** Given text **
= = =
Thanks Lin I thought Chubb rang a bell

Now that just leaves 16 more :roll: to find who they are

Mr I Thomas
Mr K. Berwick
Mr R Merrett
Mr M Tomblin
Mr K Broadbent
Mr M Exton
Mr P Walton
Karren & Tony King
Mr G. Butler
A.Quinney
Mr M Vickers
Mr D Hall
Mr R Williams
Mrs. J Habdon
Mr Schulz
Ruth & Paul I'Bell

Jacquie


----------



## LadyJ (May 9, 2005)

If any of the above folks are *not* members of MHF then they will not be allowed to camp in our area as you will not be covered by our insurance.

Those that *are* members and have not added they name to our rally list will also not be camping with us as we do have to have all your details listed on our list for you to be covered by our insurance, so if you are a member please add yourself to the rally list pdq. Thanks

Romsey Rally

Jacquie


----------



## Appletreex (Nov 30, 2010)

*Motorhome Facts Rally at Broadlands House. Romsey*

Come on everyone. This is a great show in a beautiful setting and only a really short walk into Romsey. This is the third year and has become quite a large event. We have a large number of motorhomes on display and you will not be disappointed with the show.
= = =
** Dataset excerpt **

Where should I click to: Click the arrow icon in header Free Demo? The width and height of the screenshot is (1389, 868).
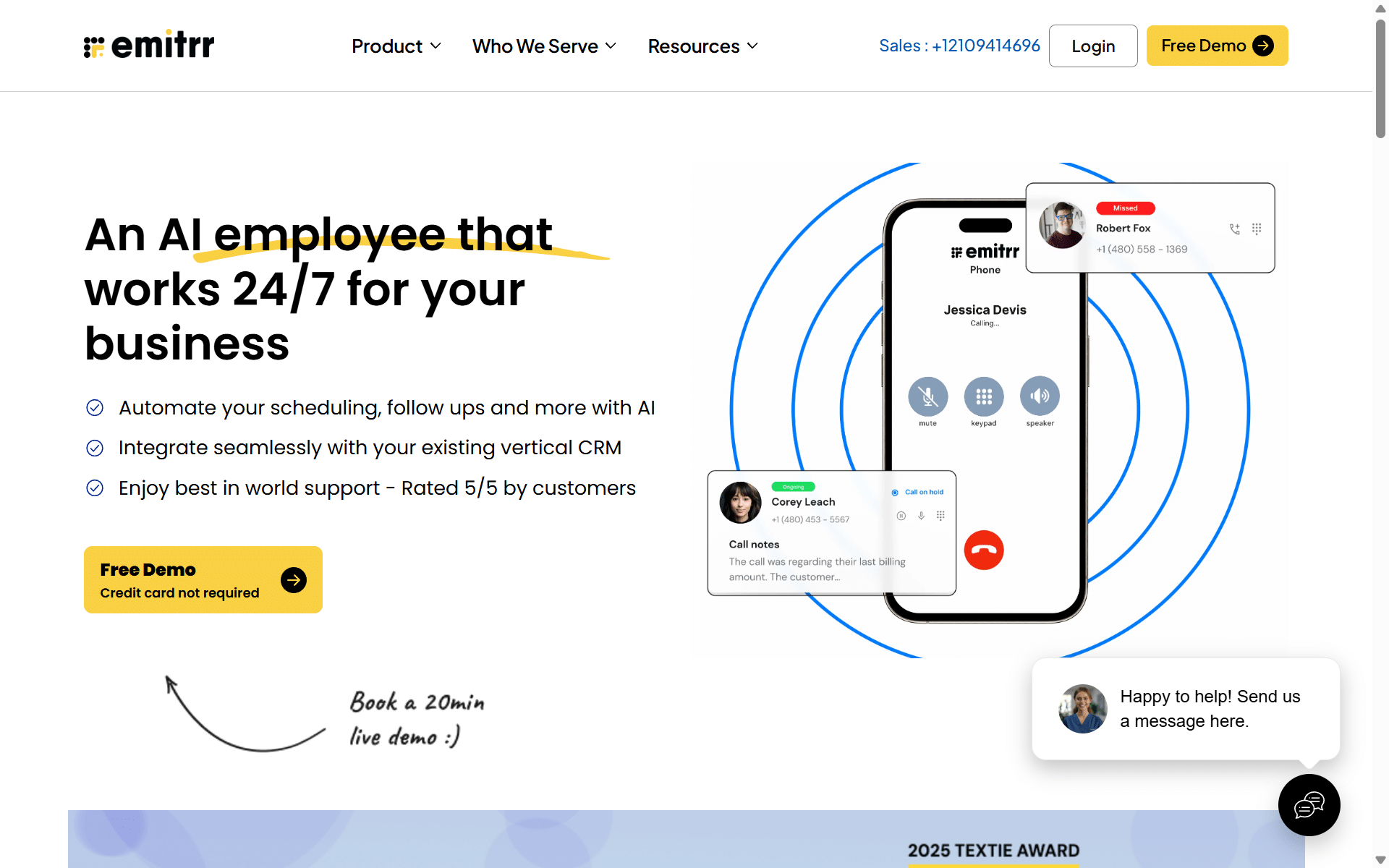coord(1263,46)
= = =
** Stated task 1 **
From the Romsey rally thread, extract the passage starting at "If any of the" and ending at "(Nov 30, 2010)".
** Stated task 2 **
Translate this sentence from the Romsey rally thread into Spanish: "This is the third year and has become quite a large event."
** Stated task 3 **
Carry on the Romsey rally thread from its final sentence.
The data has no role in this work.

** Task result 1 **
If any of the above folks are *not* members of MHF then they will not be allowed to camp in our area as you will not be covered by our insurance.

Those that *are* members and have not added they name to our rally list will also not be camping with us as we do have to have all your details listed on our list for you to be covered by our insurance, so if you are a member please add yourself to the rally list pdq. Thanks

Romsey Rally

Jacquie


----------



## Appletreex (Nov 30, 2010)

** Task result 2 **
Este es el tercer año y se ha convertido en un evento bastante grande.

** Task result 3 **
John from Appletree (who run the show)


----------



## LadyJ (May 9, 2005)

Hi All

As John from Appletree says it really is a nice place to rally.

We have a change of marshal you now have Brillopad in charge at Romesy Dennis & Brenda  so be prepared for fun and games lol

The cost is only £10 per night for MHF Members if pre booked with Appletree. When booking please give Appletree you user name on here.

At the moment we only have 4 attendees that have booked  so could a few more of you get yourselves on the rally listy please.

Booking closes for this on 1st April so you still have a week in which to book.


Jacquie


----------



## veron (Apr 18, 2010)

I've reserved a place with MHF. Opened PDF booking form, but don't seem to be able to complete it online. So not sure how to attach form to email if I can't fill it in on the computer. Presumably, have to print hard copy and then post it to Appletree. Not currently linked to my printer, so will have to wait till next week, as I'm going away for a few days. Form doesn't seem to be computer user-friendly, but looking forward to coming to Romsey.

Veronica + dogs


----------



## Appletreex (Nov 30, 2010)

*Broadlands*

Hi

You can phone the booking in on 01395 277002

John


----------



## LadyJ (May 9, 2005)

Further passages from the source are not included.